Raymond Chin Ming Jie, whose Chinese name usually reminds others amiably of the Qingming Festival, defied these misperceptions of the security industry by being one of few young adults working there. The ex-Singapore Armed Force personnel became an Operations Executive in Reachfield Security & Safety Management Pte Ltd where 100 security officers in his charge help protect buildings and ad hoc events.

Enthused To Engage
Raymond took to union work like a fish to water. Within one year of the unionisation of his company in 2011, the 32-year-old was elected as an EXCO member and youth rep of the Union of Security Employees (USE). As a member of Young NTUC, he enjoyed exchanging experiences and plans to effect change with leaders from other youth chapters.

Leading Through Service
An exceptional individual who never hesitates in grooming potential leaders, Raymond employs the concept of Servant Leadership. Through service, the interests and happiness of members are placed first. “By helping people, I hope to inspire more members to become leaders,” he added.

One of the challenges faced in the industry is long working hours. Customers tend to request for a 24/7 service. With a tight labour market, security officers have to pull 12-hour shifts for a 6-day work week. He hopes to change this to a 5-day work week so that a better work-life balance can be achieved.

The Might Of Numbers
Raymond strongly believes in the importance of union membership. He recounted helping a member apply for a hardship grant once because of an injury sustained outside work. The cash grant of $1000 helped the member tide over a pay cut as a portion of his pay is taken up by overtime.

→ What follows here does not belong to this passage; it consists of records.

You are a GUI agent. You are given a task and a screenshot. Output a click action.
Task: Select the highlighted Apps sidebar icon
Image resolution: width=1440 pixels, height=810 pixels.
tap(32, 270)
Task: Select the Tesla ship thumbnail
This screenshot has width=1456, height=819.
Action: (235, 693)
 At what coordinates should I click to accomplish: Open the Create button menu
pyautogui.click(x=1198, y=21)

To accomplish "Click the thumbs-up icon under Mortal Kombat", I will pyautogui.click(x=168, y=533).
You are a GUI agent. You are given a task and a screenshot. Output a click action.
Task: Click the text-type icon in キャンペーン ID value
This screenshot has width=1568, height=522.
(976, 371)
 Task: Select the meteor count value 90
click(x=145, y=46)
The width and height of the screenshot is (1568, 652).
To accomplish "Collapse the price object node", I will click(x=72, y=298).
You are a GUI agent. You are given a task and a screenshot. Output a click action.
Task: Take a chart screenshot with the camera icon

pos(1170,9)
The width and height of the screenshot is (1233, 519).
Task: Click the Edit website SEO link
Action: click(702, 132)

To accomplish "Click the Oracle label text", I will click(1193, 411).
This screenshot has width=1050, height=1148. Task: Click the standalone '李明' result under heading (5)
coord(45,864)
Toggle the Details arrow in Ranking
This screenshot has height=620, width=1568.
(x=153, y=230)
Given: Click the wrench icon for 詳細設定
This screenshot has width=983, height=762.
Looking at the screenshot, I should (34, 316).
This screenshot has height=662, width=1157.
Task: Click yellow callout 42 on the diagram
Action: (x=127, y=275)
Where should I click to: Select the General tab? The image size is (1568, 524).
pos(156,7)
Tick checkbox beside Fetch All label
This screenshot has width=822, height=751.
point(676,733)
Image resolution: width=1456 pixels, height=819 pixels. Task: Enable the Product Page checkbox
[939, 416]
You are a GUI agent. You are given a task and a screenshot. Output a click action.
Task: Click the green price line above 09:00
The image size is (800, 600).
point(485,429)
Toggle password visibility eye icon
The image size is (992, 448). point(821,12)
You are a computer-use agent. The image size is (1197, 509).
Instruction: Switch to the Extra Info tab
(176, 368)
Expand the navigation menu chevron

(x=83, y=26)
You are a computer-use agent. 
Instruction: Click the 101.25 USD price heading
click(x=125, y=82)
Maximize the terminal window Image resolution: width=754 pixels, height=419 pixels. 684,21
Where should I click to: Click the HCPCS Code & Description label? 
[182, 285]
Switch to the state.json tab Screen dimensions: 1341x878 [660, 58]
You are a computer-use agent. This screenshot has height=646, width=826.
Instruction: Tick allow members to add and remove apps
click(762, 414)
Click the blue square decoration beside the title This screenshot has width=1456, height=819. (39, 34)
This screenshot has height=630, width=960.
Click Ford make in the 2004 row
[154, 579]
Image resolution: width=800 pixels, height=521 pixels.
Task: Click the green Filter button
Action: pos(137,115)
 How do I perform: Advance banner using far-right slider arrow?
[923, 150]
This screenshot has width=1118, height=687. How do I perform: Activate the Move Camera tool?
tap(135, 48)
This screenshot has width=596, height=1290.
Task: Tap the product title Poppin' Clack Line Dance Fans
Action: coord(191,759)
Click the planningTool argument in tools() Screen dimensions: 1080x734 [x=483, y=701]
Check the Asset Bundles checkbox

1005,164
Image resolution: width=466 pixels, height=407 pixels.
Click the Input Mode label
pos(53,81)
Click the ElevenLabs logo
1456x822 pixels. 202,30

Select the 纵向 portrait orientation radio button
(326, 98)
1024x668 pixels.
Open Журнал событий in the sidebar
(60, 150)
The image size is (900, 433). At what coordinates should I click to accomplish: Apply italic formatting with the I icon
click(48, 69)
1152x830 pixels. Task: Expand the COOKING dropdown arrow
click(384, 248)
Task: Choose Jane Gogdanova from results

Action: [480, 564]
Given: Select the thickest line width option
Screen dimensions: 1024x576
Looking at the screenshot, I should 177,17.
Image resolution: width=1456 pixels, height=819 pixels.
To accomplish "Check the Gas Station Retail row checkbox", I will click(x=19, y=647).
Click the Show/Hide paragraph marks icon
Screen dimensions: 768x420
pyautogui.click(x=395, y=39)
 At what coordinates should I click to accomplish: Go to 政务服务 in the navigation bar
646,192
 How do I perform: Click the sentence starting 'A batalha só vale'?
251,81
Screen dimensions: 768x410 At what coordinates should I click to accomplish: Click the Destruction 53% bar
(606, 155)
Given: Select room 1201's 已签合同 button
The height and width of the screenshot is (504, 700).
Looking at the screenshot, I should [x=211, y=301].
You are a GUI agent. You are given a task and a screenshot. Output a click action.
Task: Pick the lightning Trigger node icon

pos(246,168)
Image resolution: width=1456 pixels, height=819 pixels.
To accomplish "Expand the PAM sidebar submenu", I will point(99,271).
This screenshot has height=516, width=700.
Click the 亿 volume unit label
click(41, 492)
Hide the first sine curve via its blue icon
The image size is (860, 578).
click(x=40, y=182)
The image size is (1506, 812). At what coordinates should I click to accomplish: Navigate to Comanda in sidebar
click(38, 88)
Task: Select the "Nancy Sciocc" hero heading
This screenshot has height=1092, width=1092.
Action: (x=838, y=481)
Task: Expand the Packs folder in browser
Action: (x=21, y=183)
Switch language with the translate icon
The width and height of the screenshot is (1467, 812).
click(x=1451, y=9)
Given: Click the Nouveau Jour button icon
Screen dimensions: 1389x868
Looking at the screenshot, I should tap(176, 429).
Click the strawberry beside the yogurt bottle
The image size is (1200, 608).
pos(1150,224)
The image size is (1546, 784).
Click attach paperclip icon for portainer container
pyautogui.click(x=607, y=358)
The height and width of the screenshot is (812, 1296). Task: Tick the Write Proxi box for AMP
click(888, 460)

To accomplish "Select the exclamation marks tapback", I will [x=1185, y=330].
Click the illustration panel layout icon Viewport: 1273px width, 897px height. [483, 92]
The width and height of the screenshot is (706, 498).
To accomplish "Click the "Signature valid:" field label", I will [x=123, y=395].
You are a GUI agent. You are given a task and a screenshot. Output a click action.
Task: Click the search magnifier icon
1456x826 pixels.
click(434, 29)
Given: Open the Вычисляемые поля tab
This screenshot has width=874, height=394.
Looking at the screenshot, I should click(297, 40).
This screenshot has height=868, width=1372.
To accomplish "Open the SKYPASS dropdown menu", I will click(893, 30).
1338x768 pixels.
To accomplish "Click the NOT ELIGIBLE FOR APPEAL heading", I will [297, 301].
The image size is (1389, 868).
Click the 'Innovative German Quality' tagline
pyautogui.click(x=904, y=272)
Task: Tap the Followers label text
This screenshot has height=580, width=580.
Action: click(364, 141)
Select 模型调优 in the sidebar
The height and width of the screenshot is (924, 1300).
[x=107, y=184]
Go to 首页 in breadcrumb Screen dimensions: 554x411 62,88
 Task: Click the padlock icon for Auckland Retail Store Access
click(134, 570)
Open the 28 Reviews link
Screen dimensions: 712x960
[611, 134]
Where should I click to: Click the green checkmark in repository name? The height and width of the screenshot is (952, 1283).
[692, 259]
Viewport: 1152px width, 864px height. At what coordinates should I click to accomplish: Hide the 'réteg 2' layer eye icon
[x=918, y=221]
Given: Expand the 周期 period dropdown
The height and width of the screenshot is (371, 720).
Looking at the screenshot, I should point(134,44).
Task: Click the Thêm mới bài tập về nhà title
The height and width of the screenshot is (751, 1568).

As USE works with partners to promote better conditions for members, he stresses the benefit of strength in membership. By knowing all benefits, NTUC members can utilise their membership in 4 key areas i.e. Protection, Progression, Placement and Privileges (4Ps).

Protection lobbies for and raises the awareness of workplace rights. The higher the membership numbers, the stronger the bargaining power. Progression increases the long term employability of members through training. Placement is industrial development to create employability opportunities for members. Privileges are member benefits provided in areas like lifestyle.

“Having a union membership without knowing the 4Ps is like a having a rough diamond, it shines only when polished. I urge members to help others and get involved in the union. There is strength in unity and that should be the way forward.”